8. Confirm your 4K video output

On a 4K TV, you want the console outputting its full resolution and nothing upstream throttling it. Under Settings > Screen and Video > Video Output, check that Resolution reads 2160p (Automatic will select it) and that 4K Video Transfer Rate is on Automatic. If either is capped lower, the usual culprit is an older HDMI cable or a TV input not set to its full-bandwidth mode — swap to the supplied cable and enable the enhanced/4K signal option for that input. As a bonus, the PS5 already supersamples supported PS4 games down to 4K on a 4K panel, so those older titles look sharper here with no setting to toggle.

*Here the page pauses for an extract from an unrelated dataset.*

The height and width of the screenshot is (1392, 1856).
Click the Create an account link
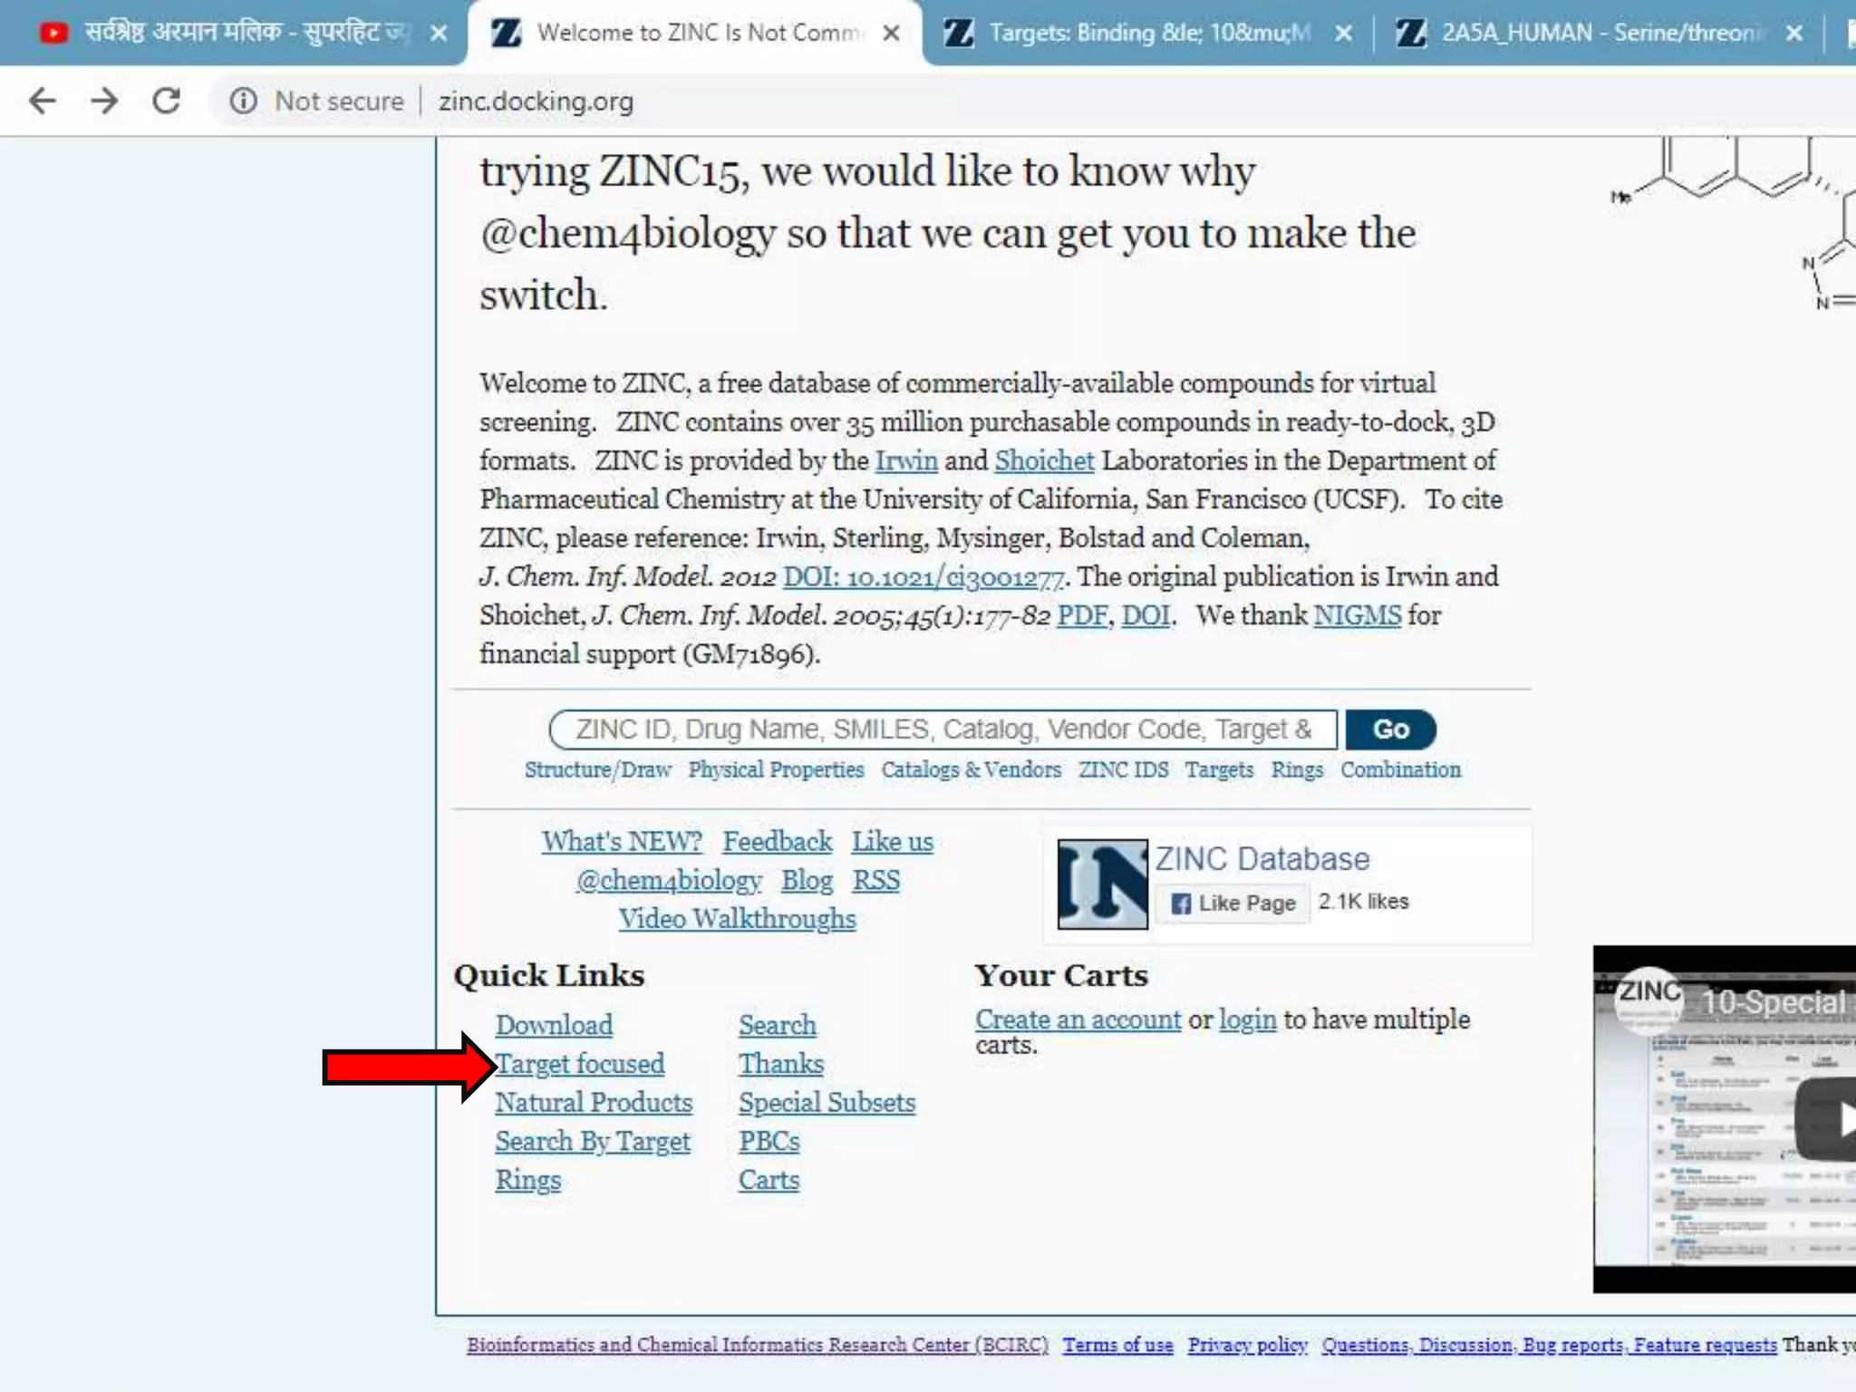pos(1078,1020)
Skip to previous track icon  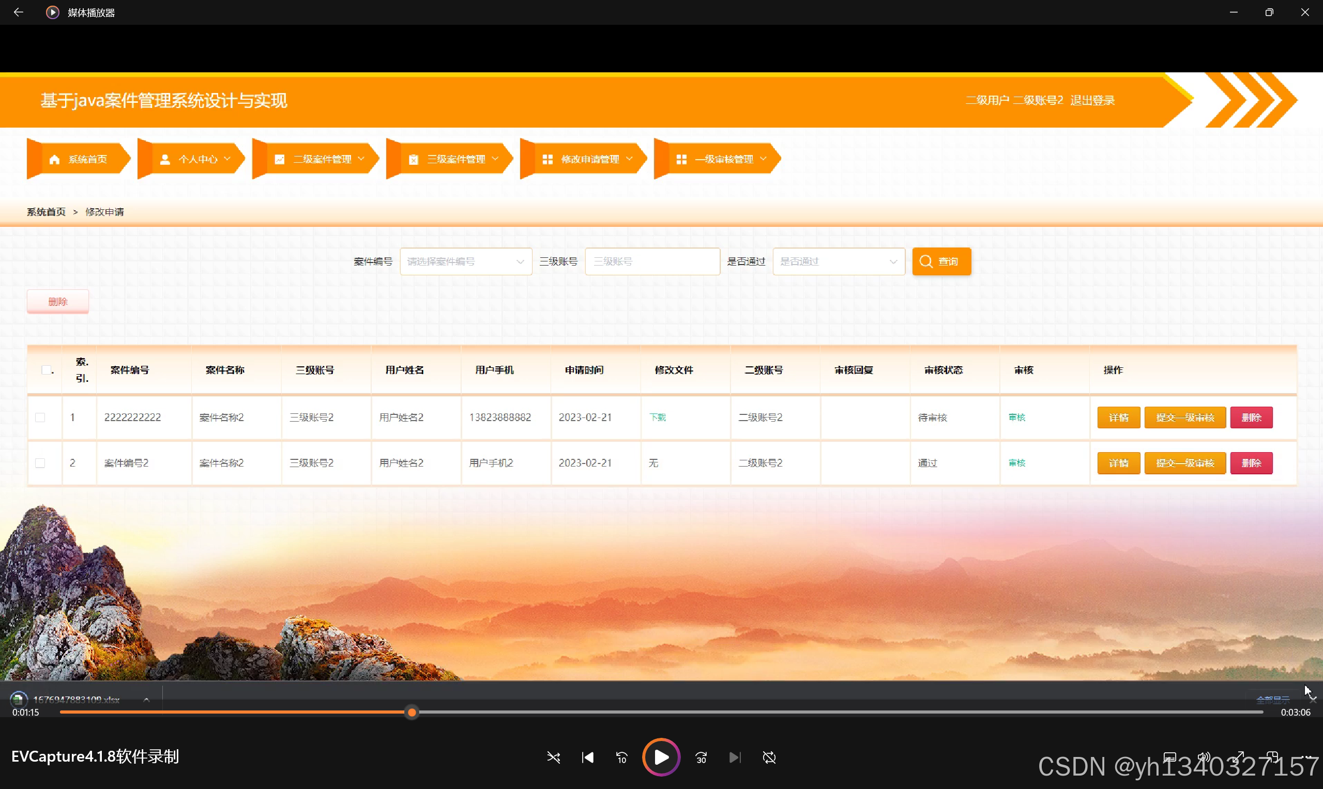pos(587,757)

Manage storage and lock down privacy

9. Check storage and plan expansion, then set privacy

Modern PS5 games are large, and the internal SSD fills faster than most people expect. Check usage at Settings > Storage, and if you are already tight, an internal M.2 SSD is the cleanest fix — it slots into the console's expansion bay and runs games directly, unlike USB drives, which can store PS5 titles but not play them. Our PS5 hardware and accessories guide covers compatible drives and heatsink requirements, and if you would rather free up space than buy anything, the storage cleanup guide walks through what to delete safely.

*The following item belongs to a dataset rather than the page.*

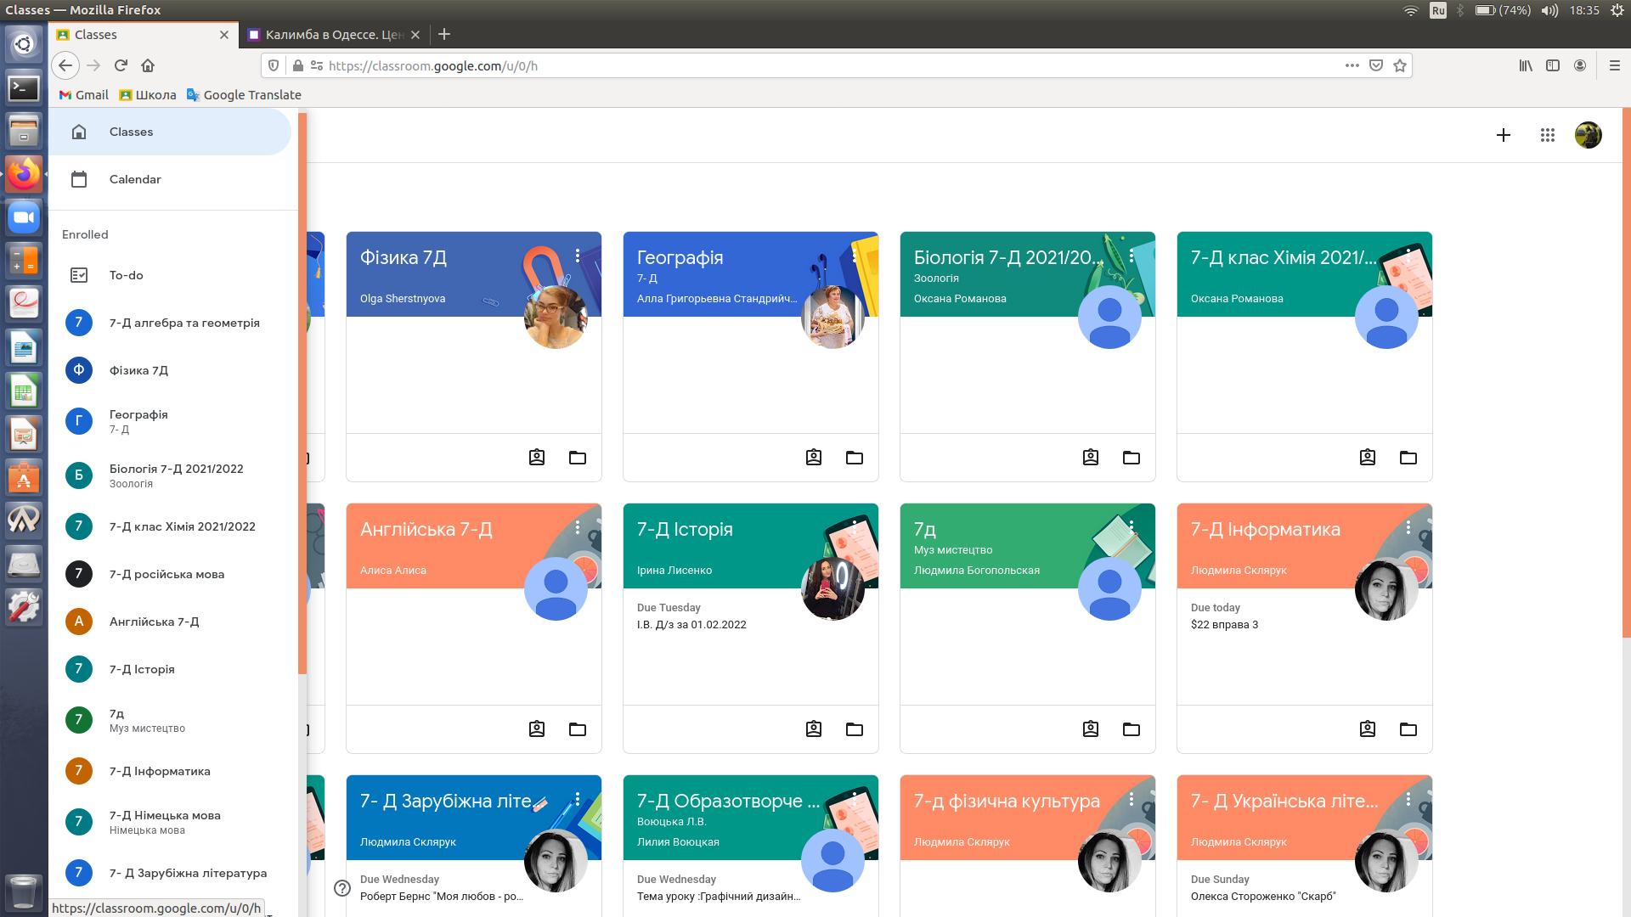The image size is (1631, 917).
Task: Open three-dot menu on 7-д фізична культура card
Action: point(1132,799)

Finally, spend two minutes on Settings > Users and Accounts > Privacy. Review who can see your activity, real name, and friends list, and under Data You Provide in the same menu, decide how much usage and diagnostic data you share with Sony. These choices are personal, but the defaults lean toward openness — worth a look before you go online.

Work through these nine and your PS5 is properly set up: the picture matches your panel, HDR is calibrated to your room, audio is positional, the controller suits your hands, downloads happen while you sleep, and your storage and privacy are under control. None of it needs revisiting often — do it once now and spend the rest of your time actually playing.